[Dataset excerpts]
=====
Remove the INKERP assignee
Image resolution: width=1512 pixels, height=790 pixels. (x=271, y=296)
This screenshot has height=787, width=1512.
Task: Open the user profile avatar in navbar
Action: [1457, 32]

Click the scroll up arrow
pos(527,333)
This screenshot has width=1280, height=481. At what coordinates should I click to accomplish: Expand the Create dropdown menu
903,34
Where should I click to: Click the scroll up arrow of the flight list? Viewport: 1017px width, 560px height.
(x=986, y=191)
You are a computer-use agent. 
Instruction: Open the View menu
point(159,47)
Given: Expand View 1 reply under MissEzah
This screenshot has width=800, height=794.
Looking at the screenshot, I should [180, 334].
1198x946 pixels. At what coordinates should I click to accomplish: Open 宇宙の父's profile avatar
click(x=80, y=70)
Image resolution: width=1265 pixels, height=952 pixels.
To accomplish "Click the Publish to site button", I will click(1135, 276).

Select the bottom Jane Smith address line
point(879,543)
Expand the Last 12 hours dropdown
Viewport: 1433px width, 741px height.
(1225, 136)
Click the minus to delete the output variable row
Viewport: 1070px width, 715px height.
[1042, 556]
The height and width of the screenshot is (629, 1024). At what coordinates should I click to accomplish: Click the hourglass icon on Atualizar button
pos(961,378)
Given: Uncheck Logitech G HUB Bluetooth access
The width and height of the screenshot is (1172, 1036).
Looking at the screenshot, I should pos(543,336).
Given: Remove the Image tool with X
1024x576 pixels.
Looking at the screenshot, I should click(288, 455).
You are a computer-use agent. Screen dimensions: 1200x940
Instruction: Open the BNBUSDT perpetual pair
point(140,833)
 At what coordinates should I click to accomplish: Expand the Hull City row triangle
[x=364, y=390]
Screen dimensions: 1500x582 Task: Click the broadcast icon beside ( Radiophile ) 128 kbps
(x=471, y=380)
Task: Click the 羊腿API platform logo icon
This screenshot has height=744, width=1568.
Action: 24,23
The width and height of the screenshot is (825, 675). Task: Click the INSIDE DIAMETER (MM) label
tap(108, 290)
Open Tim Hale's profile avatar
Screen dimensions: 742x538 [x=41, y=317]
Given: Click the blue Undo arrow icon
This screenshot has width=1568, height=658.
=====
*WHAT YOU SHOULD DO:* Print each entry above again, exactly as it was given.

*WRITTEN ANSWER:*
Remove the INKERP assignee
Image resolution: width=1512 pixels, height=790 pixels. (x=271, y=296)
This screenshot has height=787, width=1512.
Task: Open the user profile avatar in navbar
Action: [1457, 32]

Click the scroll up arrow
pos(527,333)
This screenshot has width=1280, height=481. At what coordinates should I click to accomplish: Expand the Create dropdown menu
903,34
Where should I click to: Click the scroll up arrow of the flight list? Viewport: 1017px width, 560px height.
(x=986, y=191)
You are a computer-use agent. 
Instruction: Open the View menu
point(159,47)
Given: Expand View 1 reply under MissEzah
This screenshot has width=800, height=794.
Looking at the screenshot, I should [180, 334].
1198x946 pixels. At what coordinates should I click to accomplish: Open 宇宙の父's profile avatar
click(x=80, y=70)
Image resolution: width=1265 pixels, height=952 pixels.
To accomplish "Click the Publish to site button", I will click(1135, 276).

Select the bottom Jane Smith address line
point(879,543)
Expand the Last 12 hours dropdown
Viewport: 1433px width, 741px height.
(1225, 136)
Click the minus to delete the output variable row
Viewport: 1070px width, 715px height.
[1042, 556]
The height and width of the screenshot is (629, 1024). At what coordinates should I click to accomplish: Click the hourglass icon on Atualizar button
pos(961,378)
Given: Uncheck Logitech G HUB Bluetooth access
The width and height of the screenshot is (1172, 1036).
Looking at the screenshot, I should pos(543,336).
Given: Remove the Image tool with X
1024x576 pixels.
Looking at the screenshot, I should click(288, 455).
You are a computer-use agent. Screen dimensions: 1200x940
Instruction: Open the BNBUSDT perpetual pair
point(140,833)
 At what coordinates should I click to accomplish: Expand the Hull City row triangle
[x=364, y=390]
Screen dimensions: 1500x582 Task: Click the broadcast icon beside ( Radiophile ) 128 kbps
(x=471, y=380)
Task: Click the 羊腿API platform logo icon
This screenshot has height=744, width=1568.
Action: 24,23
The width and height of the screenshot is (825, 675). Task: Click the INSIDE DIAMETER (MM) label
tap(108, 290)
Open Tim Hale's profile avatar
Screen dimensions: 742x538 [x=41, y=317]
Given: Click the blue Undo arrow icon
This screenshot has width=1568, height=658.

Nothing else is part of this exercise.